La junta de accionistas de Repsol aprobó el denominado "dividendo flexible", que permite elegir entre recibir esta retribución en acciones o en efectivo, y el cambio de denominación de la petrolera del que se ha suprimido el término de YPF, tras la expropiación en Argentina.

Estos han sido dos de los principales puntos aprobados en una junta de accionistas en la que también se han levantado los blindajes sobre los derechos de voto, y en la que ha estado presente la expropiación de 51 % de las acciones de Repsol en YPF aprobada en abril por el Gobierno de Cristina Fernández.

El presidente de la petrolera, Antonio Brufau, subrayó la capacidad de crecimiento de la empresa sin YPF y ha vuelto a tender la mano a Argentina para lograr una solución antes de continuar con una larga batalla judicial.

Brufau insistió en que la empresa seguirá luchando para lograr el máximo valor por su participación expropiada en Argentina.

El dirigente aseguró que la petrolera ha pasado a tener los derechos políticos de otro 6 % de YPF, un porcentaje que estaba como garantía de los préstamos con los que el grupo Petersen entró en la argentina.
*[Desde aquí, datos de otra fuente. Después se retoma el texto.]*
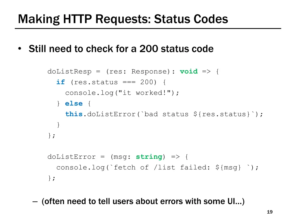The width and height of the screenshot is (296, 222).
Task: Click the closing '};' of doListResp
Action: pos(51,135)
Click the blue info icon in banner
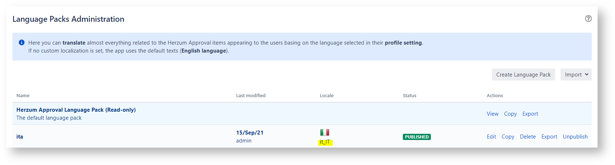This screenshot has height=165, width=615. click(21, 42)
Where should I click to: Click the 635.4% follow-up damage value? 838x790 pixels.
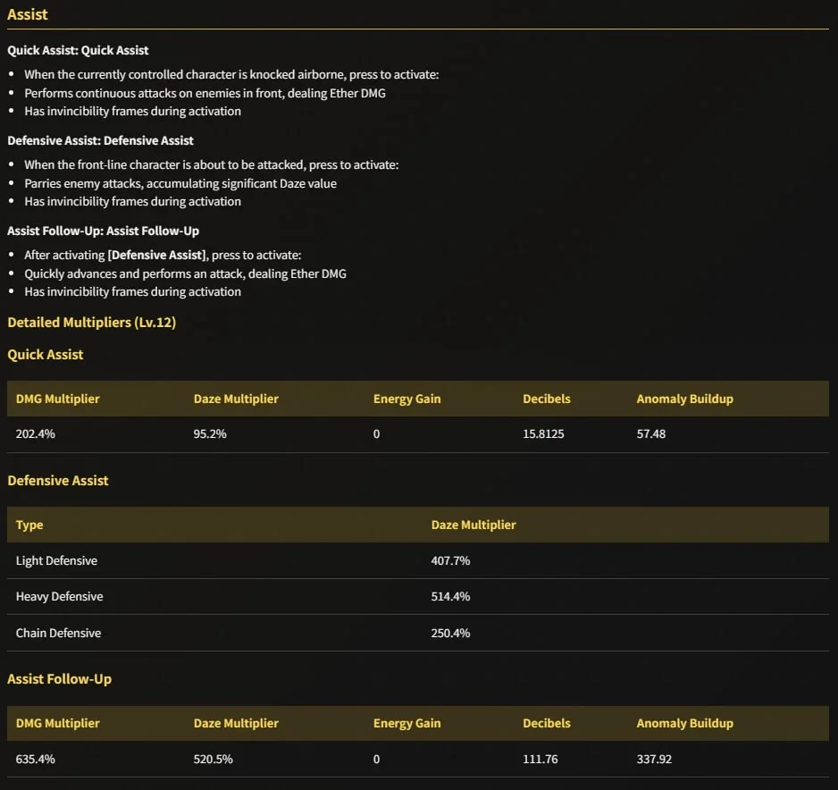point(35,759)
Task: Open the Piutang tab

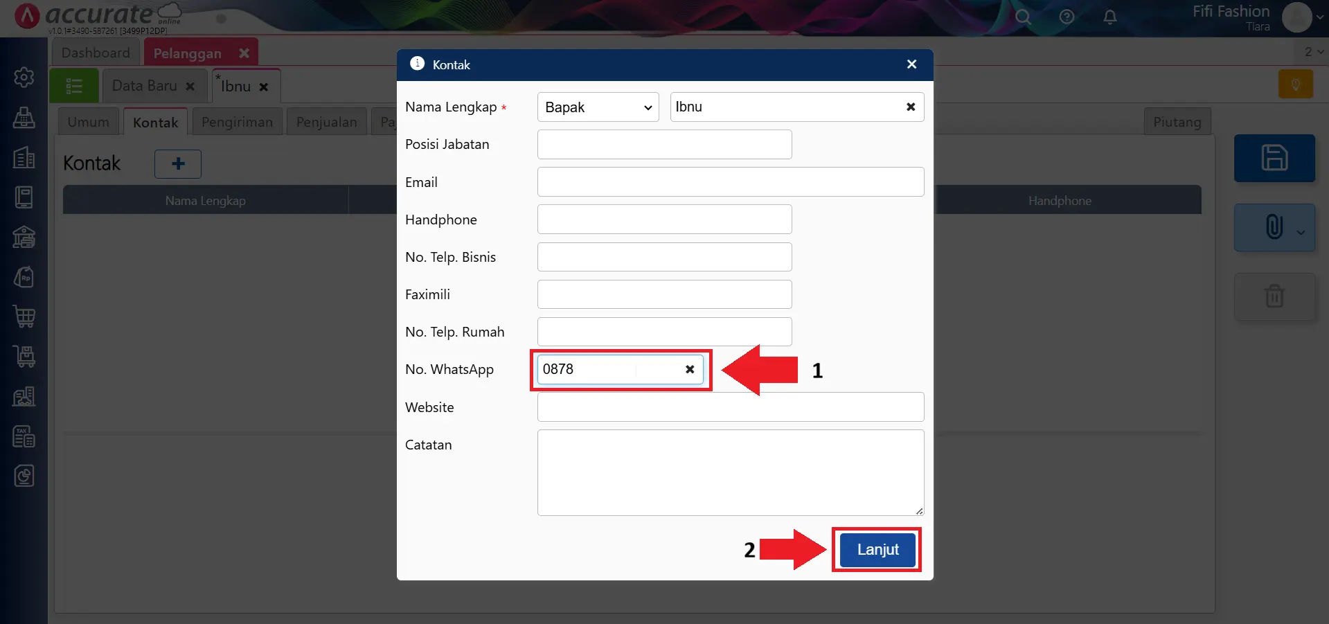Action: [x=1177, y=122]
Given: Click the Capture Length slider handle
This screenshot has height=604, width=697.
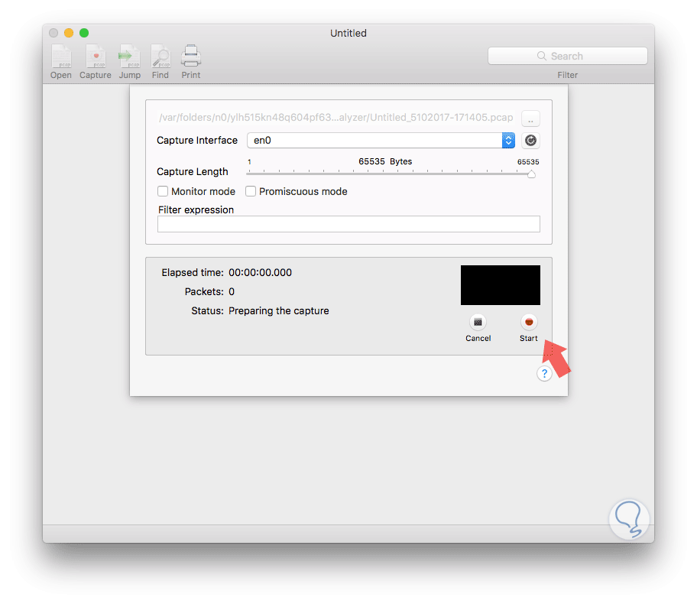Looking at the screenshot, I should coord(530,174).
El Estado expropió a Repsol el 51 % de las acciones en YPF, con lo que la petrolera española, que controlaba un 57 % del capital de la argentina, mantuvo 6 %. Ahora pasa a controlar el 12% de YPF.

En el turno de intervenciones de los accionistas han arreciado las críticas y descalificaciones, algunas en un tono muy duro, contra la presidenta Cristina Fernández y su decisión de nacionalizar YPF.